### Tarefa proposta 1
Transcreva sem alterações todas as linhas da listagem de entradas de posição de itens, da primeira à última.

### Trecho fornecido
================================
Marca e legado de Pelé são eternos, mas até mesmo essa eternidade precisa de estratégia, planejamento e boa gestão

Pelé e Neymar se encontraram diversas vezes desde o início da carreira do atual atacante do Santos - Reprodução / Instagram (@pele)

“Assumimos um compromisso histórico com respeito, responsabilidade e amor pelo legado do Rei Pelé. Devolver sua marca ao Brasil é devolver um pedaço da nossa própria identidade”.

Foi assim que Neymar da Silva Santos, o Neymar pai, anunciou esta semana a aquisição da marca Pelé. A NR Sports (empresa do pai do camisa 10 do Santos) agora é dona de todos os direitos de propriedade intelectual da marca Pelé, que tem registros de marcas e patentes em mais de 50 países. A negociação teria girado na casa dos US$ 18 milhões (cerca de R$ 95 milhões) e, assim, nasceu a Pelé Brand Brasil.

LEIA MAIS: NR Sports, de Neymar, oficializa compra da marca Pelé e discute acordo de licenciamento com o Santos

Em uma conta rápida, para se ter uma ideia desse montante, estima-se que, entre salários, bonificações e uso de imagem, o “Menino Ney” receba mais de R$ 20 milhões por mês. Se esses números estiverem certos, cinco meses de Santos equivalem à compra definitiva dos ativos do Rei do Futebol. Muito? Pouco? Depende.
================================
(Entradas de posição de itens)
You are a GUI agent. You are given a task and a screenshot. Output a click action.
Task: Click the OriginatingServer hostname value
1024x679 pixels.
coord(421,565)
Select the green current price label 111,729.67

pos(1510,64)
================================
### Tarefa proposta 2
Reproduza palavra por palavra a parte do texto sobre a marca Pelé que começa em "Pelé e Neymar" e vai até "Pelé Brand Brasil.".

### Solução 1
You are a GUI agent. You are given a task and a screenshot. Output a click action.
Task: Click the OriginatingServer hostname value
1024x679 pixels.
coord(421,565)
Select the green current price label 111,729.67

pos(1510,64)

### Solução 2
Pelé e Neymar se encontraram diversas vezes desde o início da carreira do atual atacante do Santos - Reprodução / Instagram (@pele)

“Assumimos um compromisso histórico com respeito, responsabilidade e amor pelo legado do Rei Pelé. Devolver sua marca ao Brasil é devolver um pedaço da nossa própria identidade”.

Foi assim que Neymar da Silva Santos, o Neymar pai, anunciou esta semana a aquisição da marca Pelé. A NR Sports (empresa do pai do camisa 10 do Santos) agora é dona de todos os direitos de propriedade intelectual da marca Pelé, que tem registros de marcas e patentes em mais de 50 países. A negociação teria girado na casa dos US$ 18 milhões (cerca de R$ 95 milhões) e, assim, nasceu a Pelé Brand Brasil.